Scott H. Biram makes a hell of a lot of noise for just one man with a guitar. For those who have never heard his albums or seen him live, Biram can come across like a raw, ripping combination of Lightening Hopkins and Motörhead’s Lemmy Kilmister performing under a religious revival tent.
“It’s a funny one,” said Biram over the phone. “It depends on the kind of people that are out there watching me do it, watching me set up, but a lot of the time some rocker dude will see me setting up and be like, ‘Ah, it’s one guy? Oh, boy.’ Then I play and afterwards they’re kissing my ass. I love it when that happens.”
The Texas-born Biram began playing in a punk band, The Thangs, and a few bluegrass bands before he developed his signature, raucous, solo style of electric and acoustic guitars wrung through beat up amplifiers, with his left foot pounding hypnotically on a stomp box.
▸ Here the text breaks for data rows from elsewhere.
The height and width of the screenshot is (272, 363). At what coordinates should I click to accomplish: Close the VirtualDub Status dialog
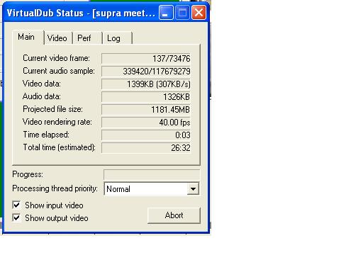[x=199, y=13]
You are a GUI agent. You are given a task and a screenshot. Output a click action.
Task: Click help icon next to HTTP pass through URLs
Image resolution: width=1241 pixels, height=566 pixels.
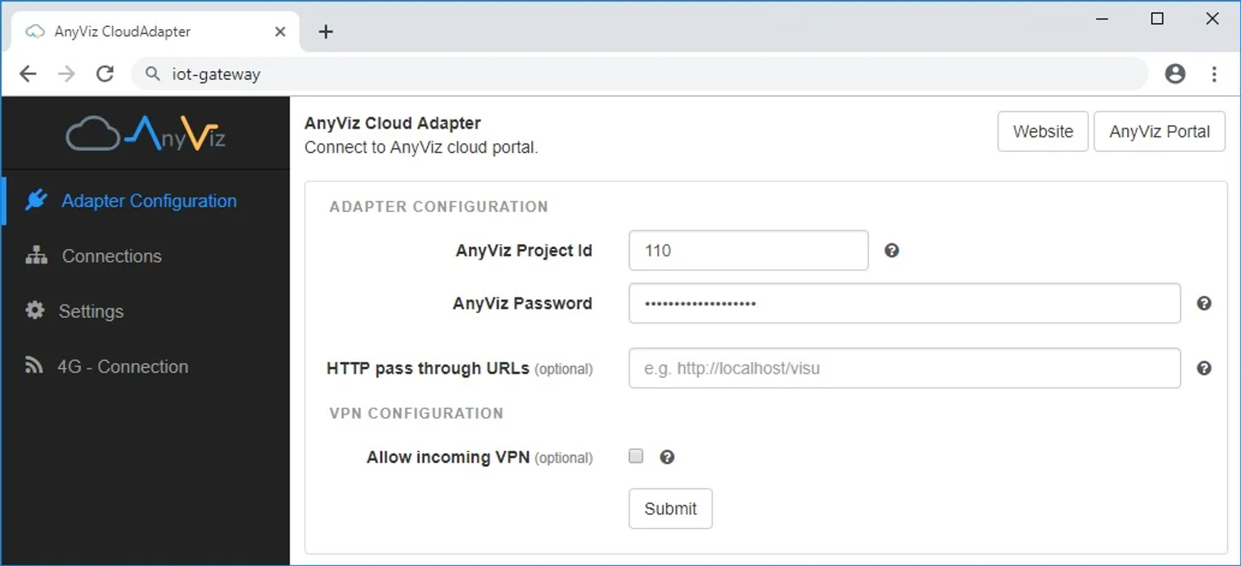point(1204,368)
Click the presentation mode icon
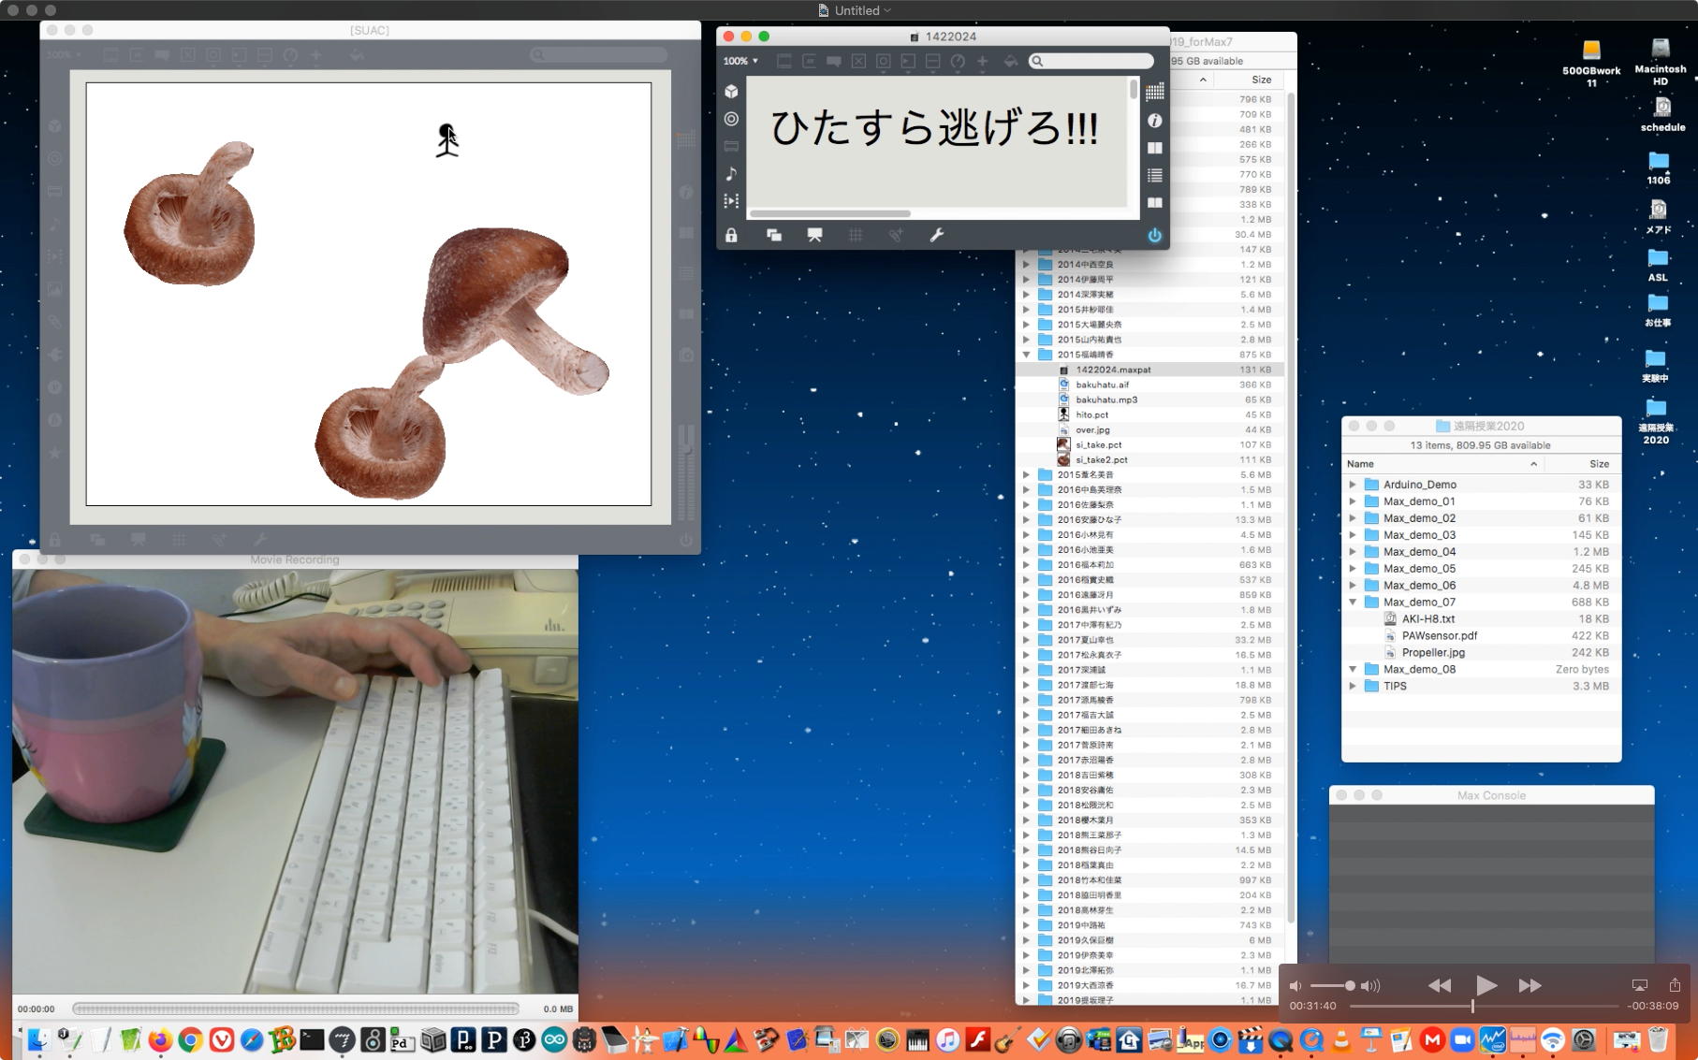The width and height of the screenshot is (1698, 1060). (814, 235)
From song to song, Biram sings quietly haunting blues or emits shouts, yodels, and even death metal growls, while shredding through blues, country, hillbilly, gospel, rock n’ roll and heavy metal on six different guitars.
“I play an Explorer, but honestly, I do some of my metal songs on that, but it’s a really good blues guitar,” explained Biram. “It has a hot pick-up, so even when I’m using it clean, the clean channel on my amp and not distorted, it still has a grit to it. It’s a pretty bad ass blues guitar.”
Biram’s twisted mix of American music styles with punk and metal might seem dizzying at first, but it all seems to make sense when he puts it together. It begs the question, do all these disparate genres share a common spirit?
“Yes, it’s me. I’m the common spirit,” said Biram with a laugh. “This is all stuff I’ve been listening to for years, and different kind of music I’ve been playing for years. It all just kind of meshes together. Most American music is rooted in the blues and I’m rooted in the blues. Punk rock’s got that rebellion, hollering out about what’s wrong with the world. Punk is like that, blues is like that, and country has the musical structure of the blues underneath it a lot of the time. It all fits together.”
Much of Biram’s legend stems from a devastating accident that nearly killed him when he was hit head on by a semi-truck 17 years ago. With a lot of the subject matter in Biram’s songs touching on religion — his latest album, “I Sold My Soul to the Devil” is a collection of gospel covers —you would think that he might have had some kind of epiphany from the accident, but really, all he wanted to do was get back to what he loved.
“I was just determined to get back out there on the road,” said Biram. “Right before my wreck was when I was starting to pick up some momentum with my music and getting pretty decent crowds.”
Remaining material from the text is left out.